▶ Short exercise
Rescale the rows starting at the line containing "Identify the location" and ending at the line containing "(1019, 1152).", and rewrite only those lines, requests included. Multiply each coordinate in the answers by 1.75, round to whole numbers with halves going up, and leave the pictures out of your answer.

▶ Data to use
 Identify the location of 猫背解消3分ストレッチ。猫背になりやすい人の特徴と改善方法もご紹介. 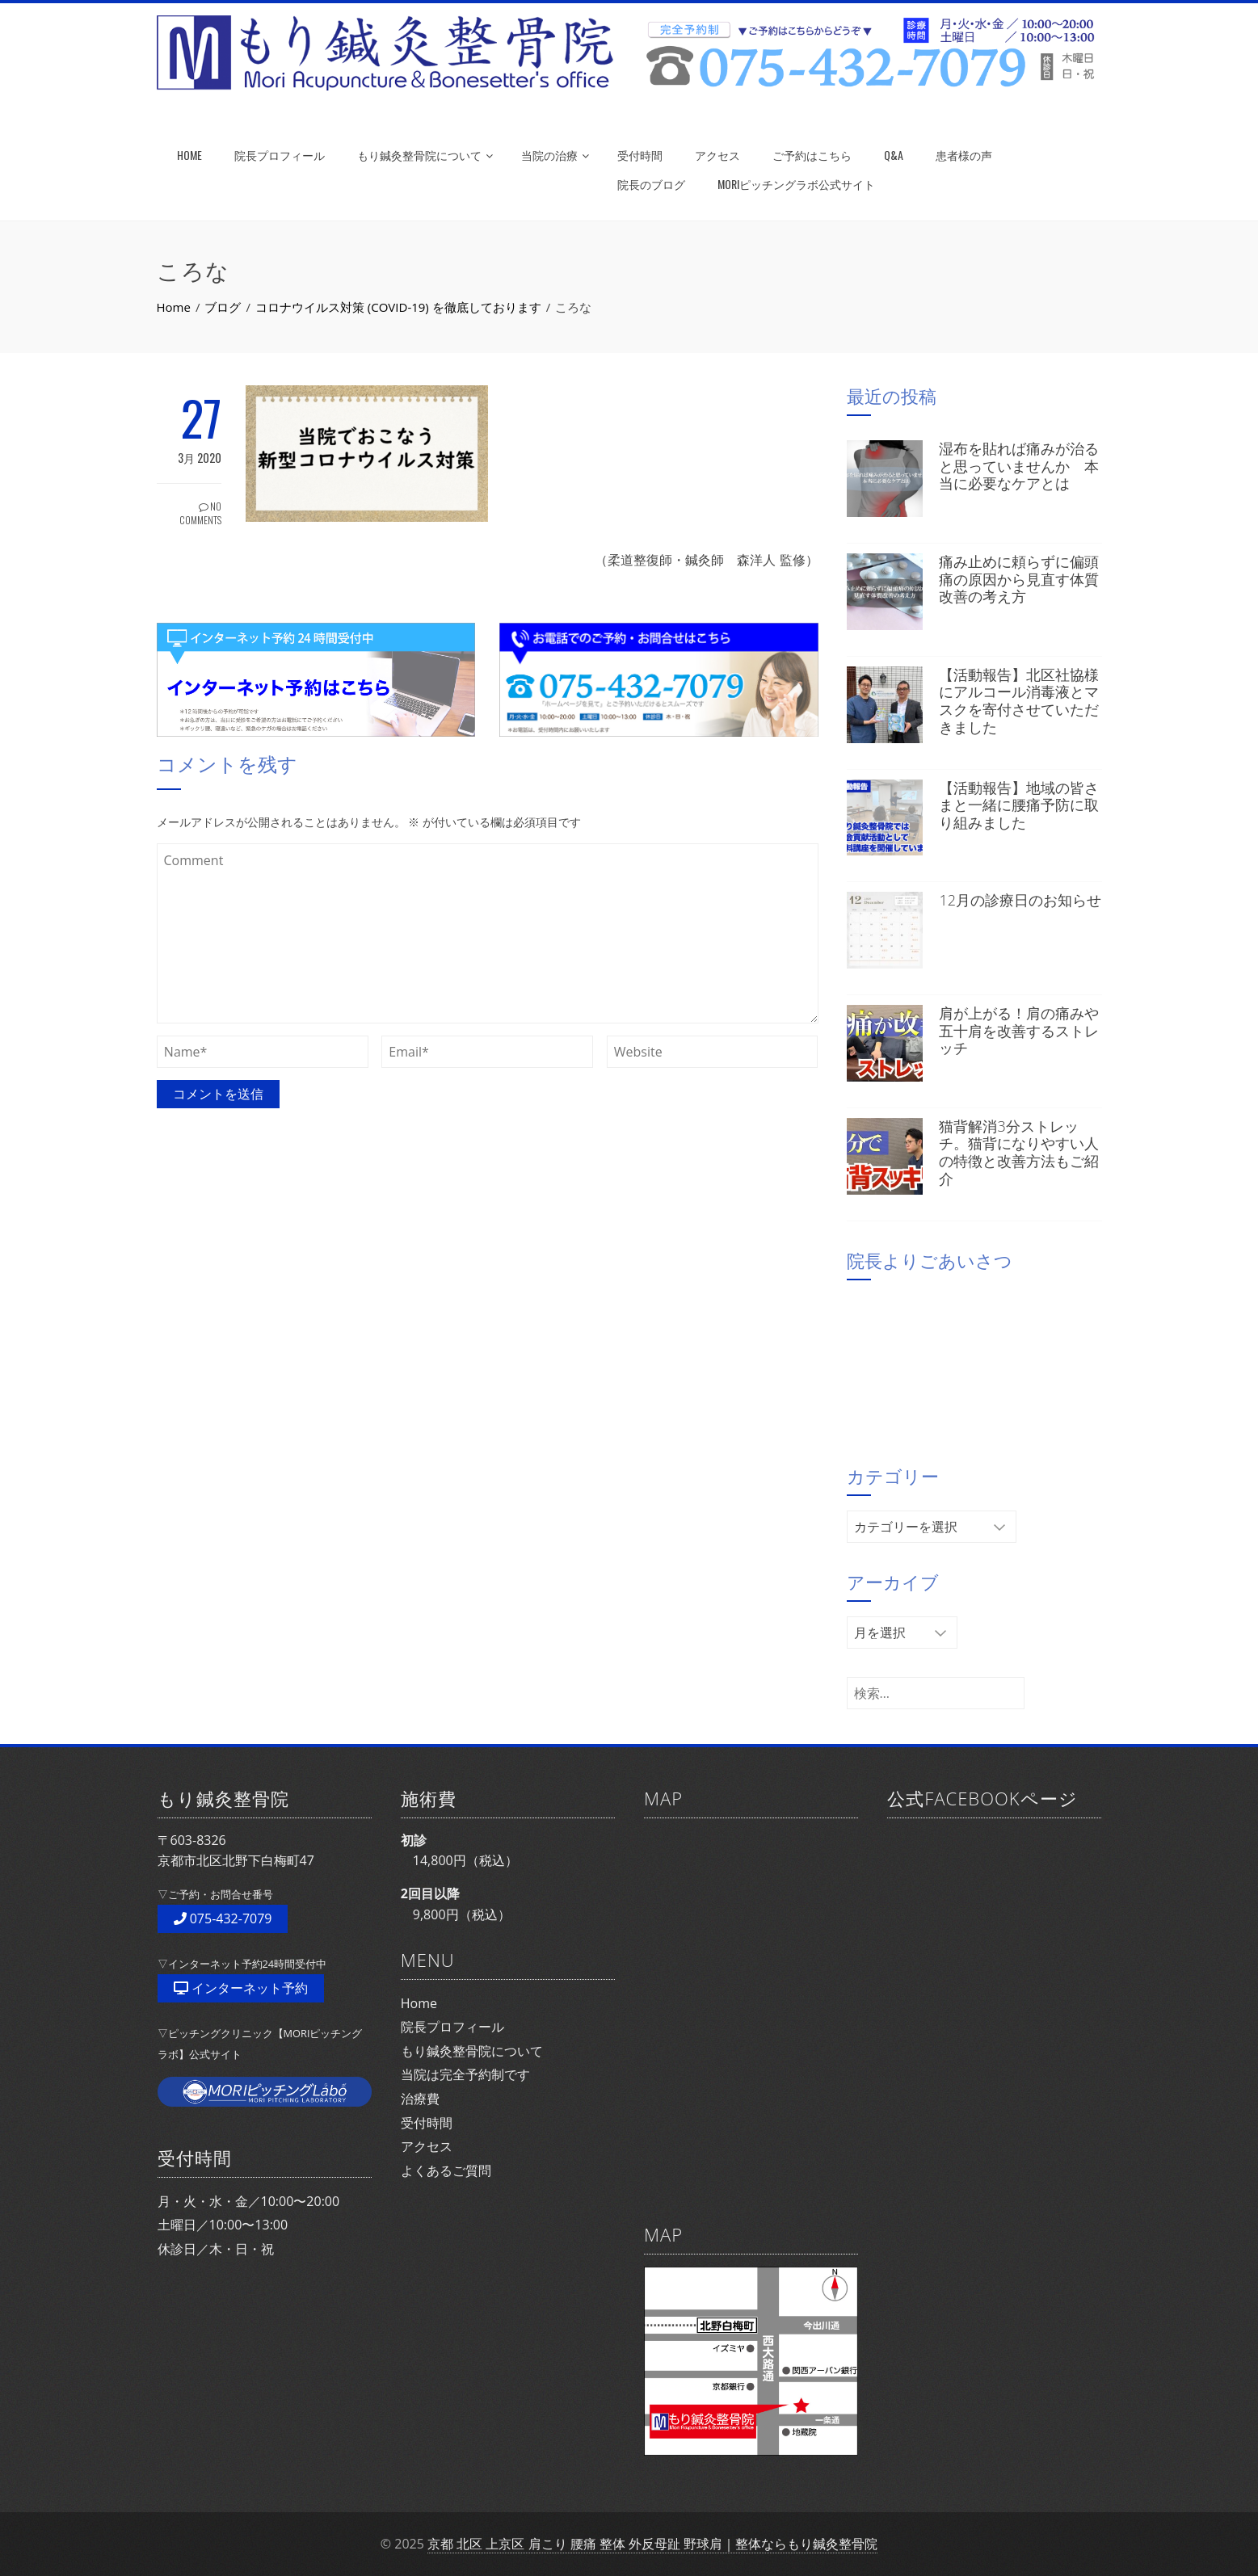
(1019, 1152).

...

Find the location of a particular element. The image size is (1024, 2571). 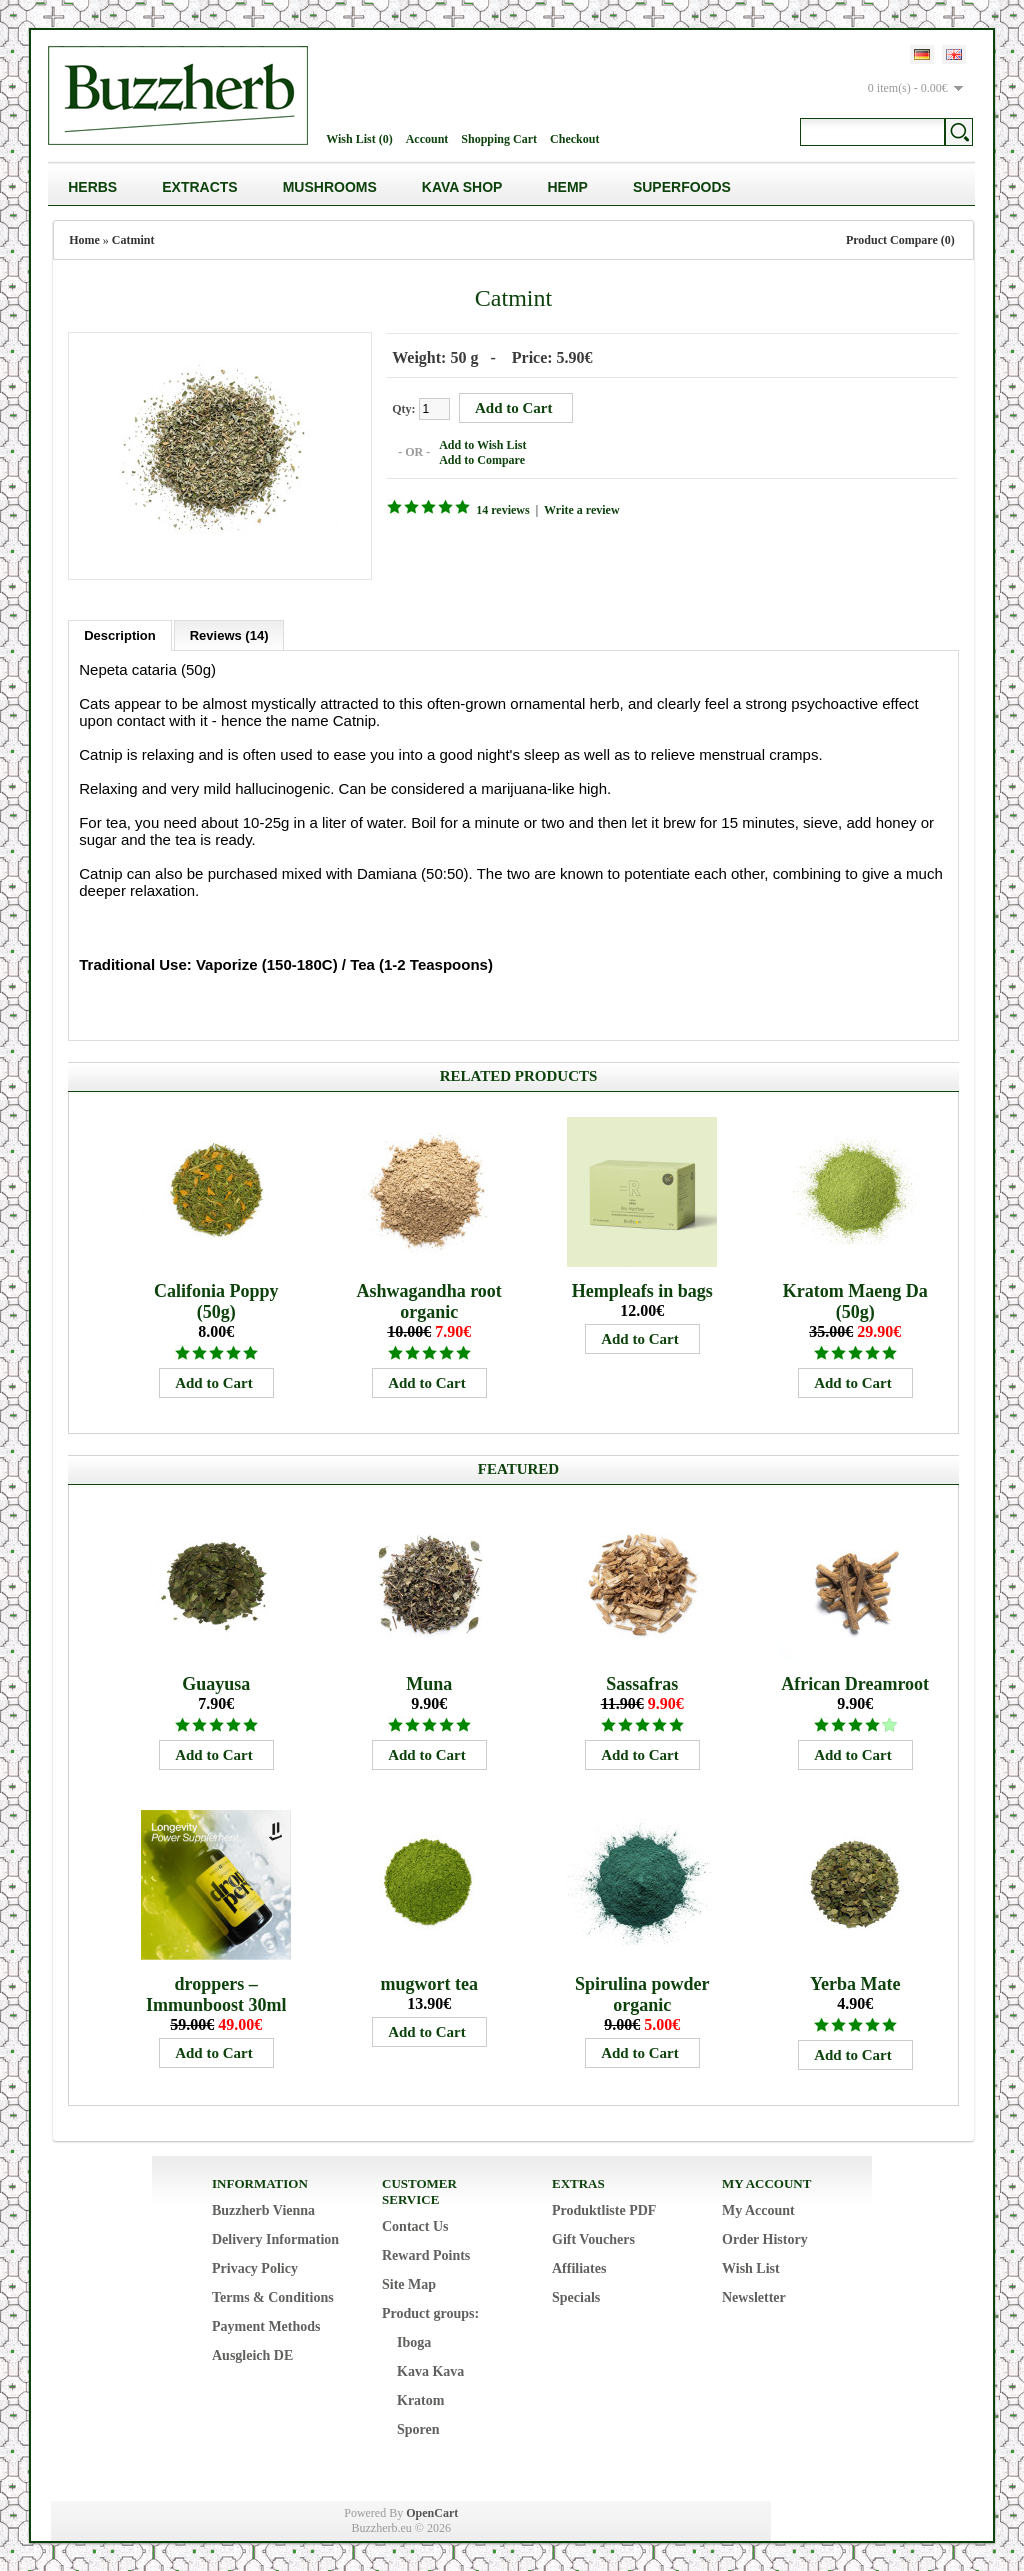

---

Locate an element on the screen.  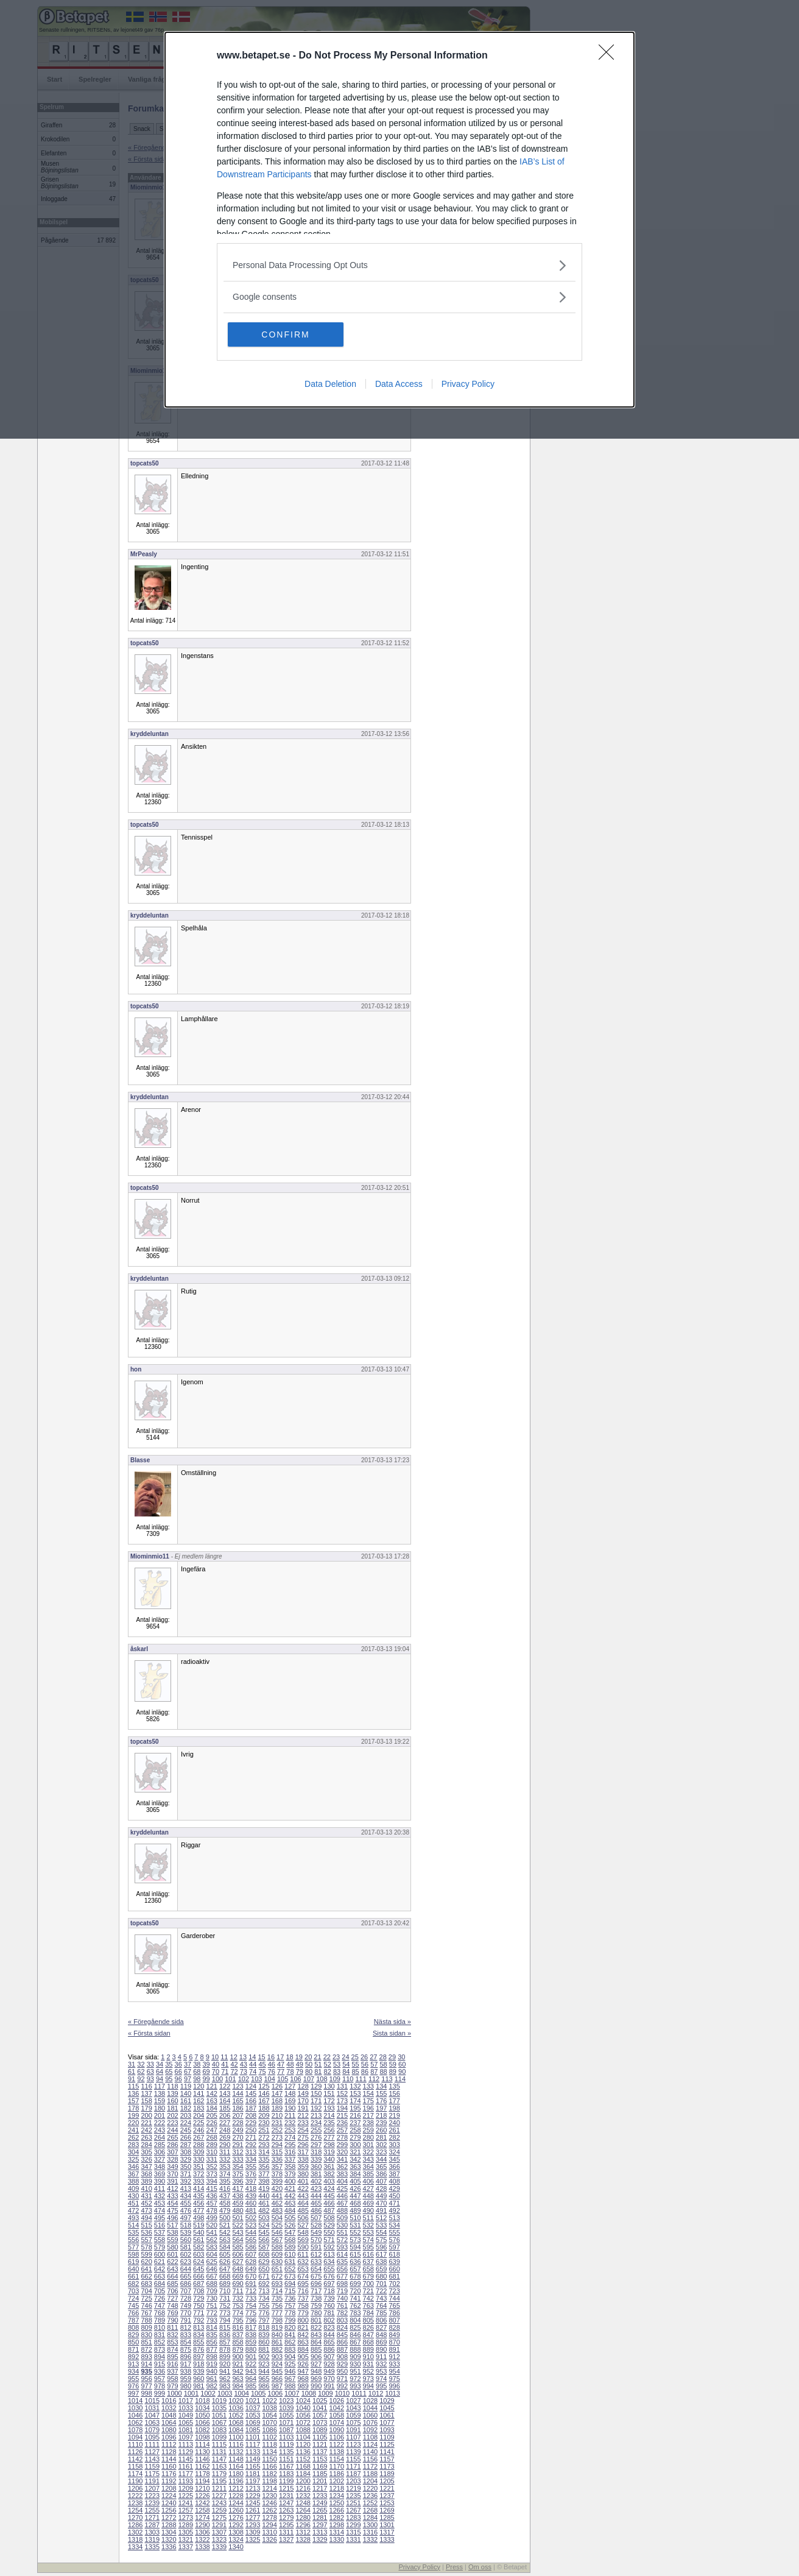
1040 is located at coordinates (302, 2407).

▶ Full solution
 Identify the location of 猫背解消3分ストレッチ。猫背になりやすい人の特徴と改善方法もご紹介. 
(1783, 2016).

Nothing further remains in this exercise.